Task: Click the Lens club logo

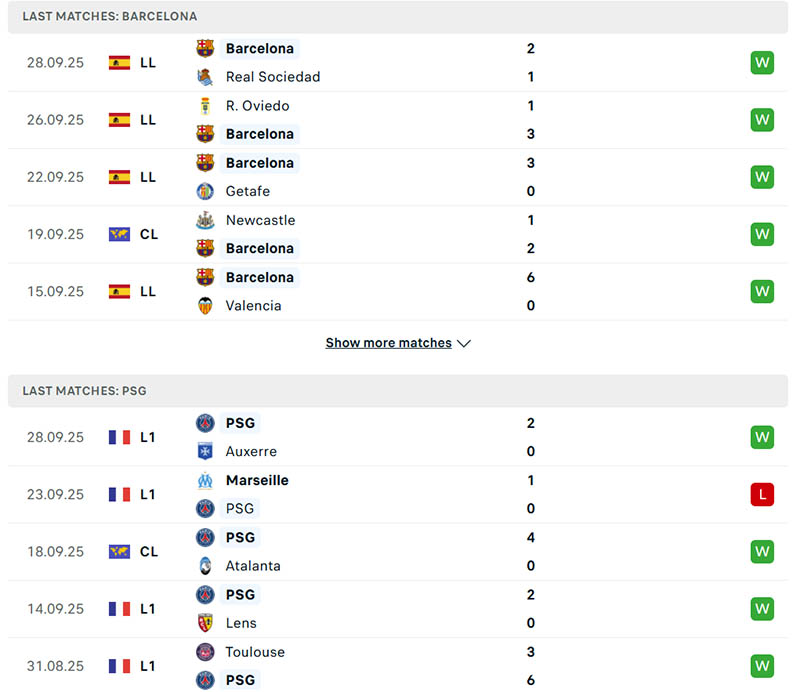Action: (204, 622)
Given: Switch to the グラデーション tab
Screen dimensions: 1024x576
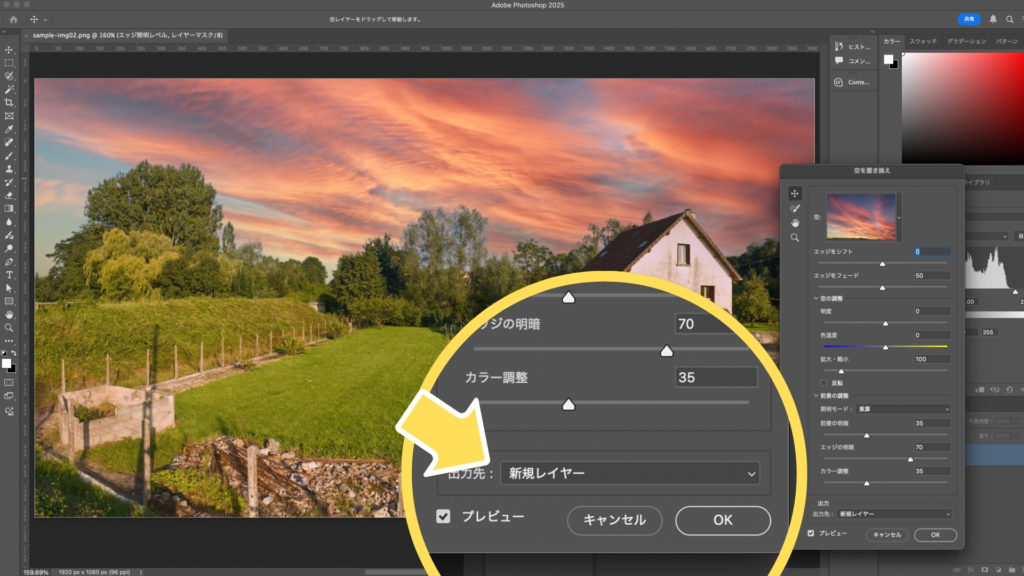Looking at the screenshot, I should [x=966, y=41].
--
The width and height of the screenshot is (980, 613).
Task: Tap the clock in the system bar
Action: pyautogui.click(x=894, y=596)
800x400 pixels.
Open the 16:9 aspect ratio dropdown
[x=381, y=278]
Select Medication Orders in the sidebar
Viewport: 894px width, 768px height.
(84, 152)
--
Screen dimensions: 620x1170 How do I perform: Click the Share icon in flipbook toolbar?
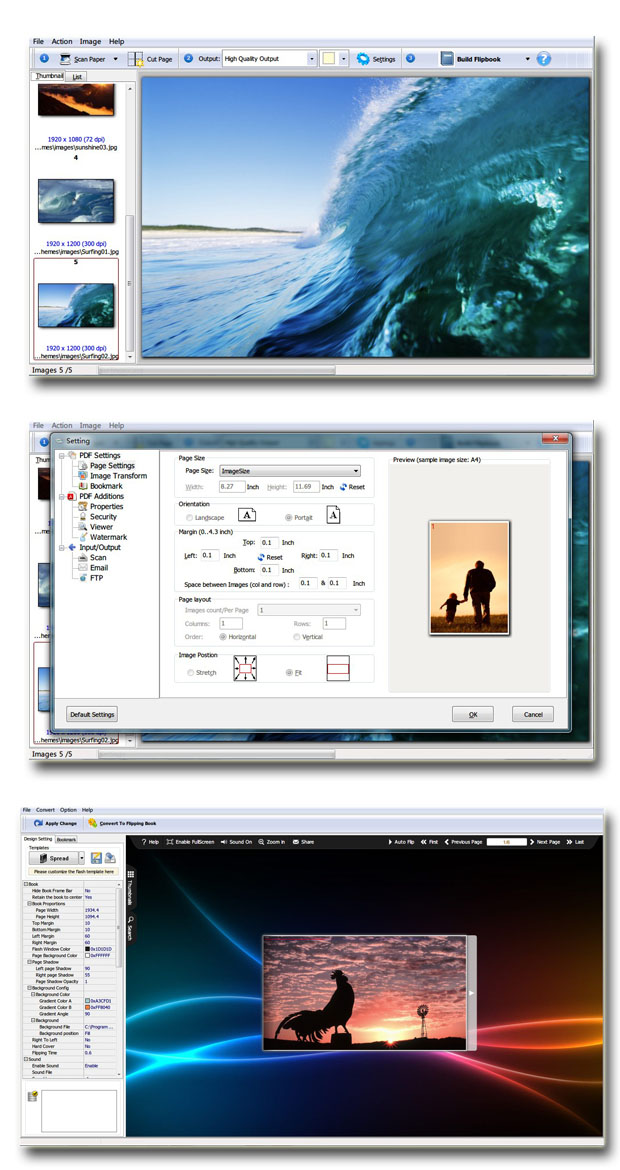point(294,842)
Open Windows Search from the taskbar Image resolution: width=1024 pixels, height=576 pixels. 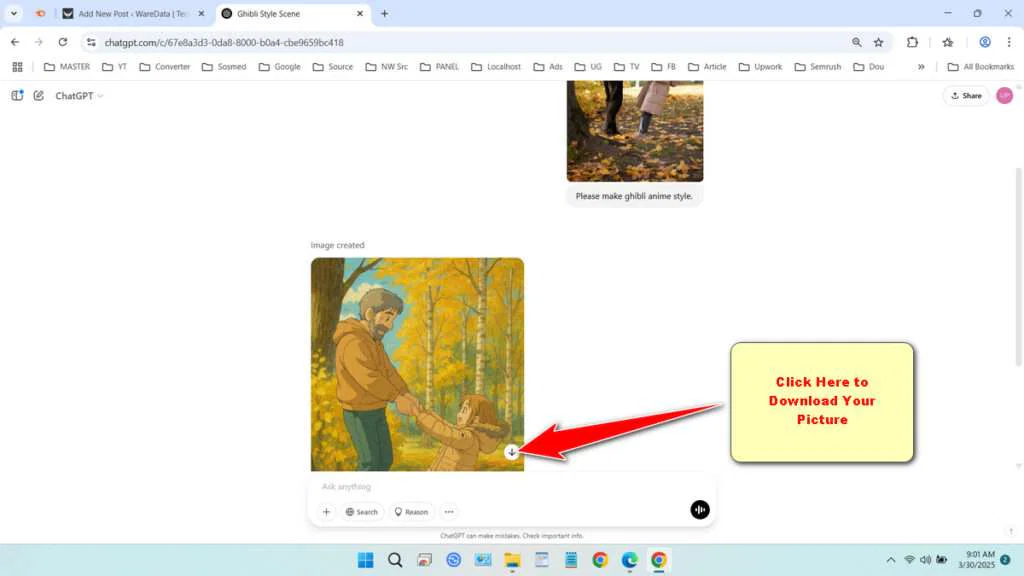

Try it = In the listing above, find the line with "Screen dimensions: 620x1170" and the line with "Open Windows Search". Set down both and every line between them, minus the pictures.

Response below =
Screen dimensions: 620x1170 How do I perform: Click the Share icon in flipbook toolbar?
point(294,842)
Open Windows Search from the taskbar Image resolution: width=1024 pixels, height=576 pixels. 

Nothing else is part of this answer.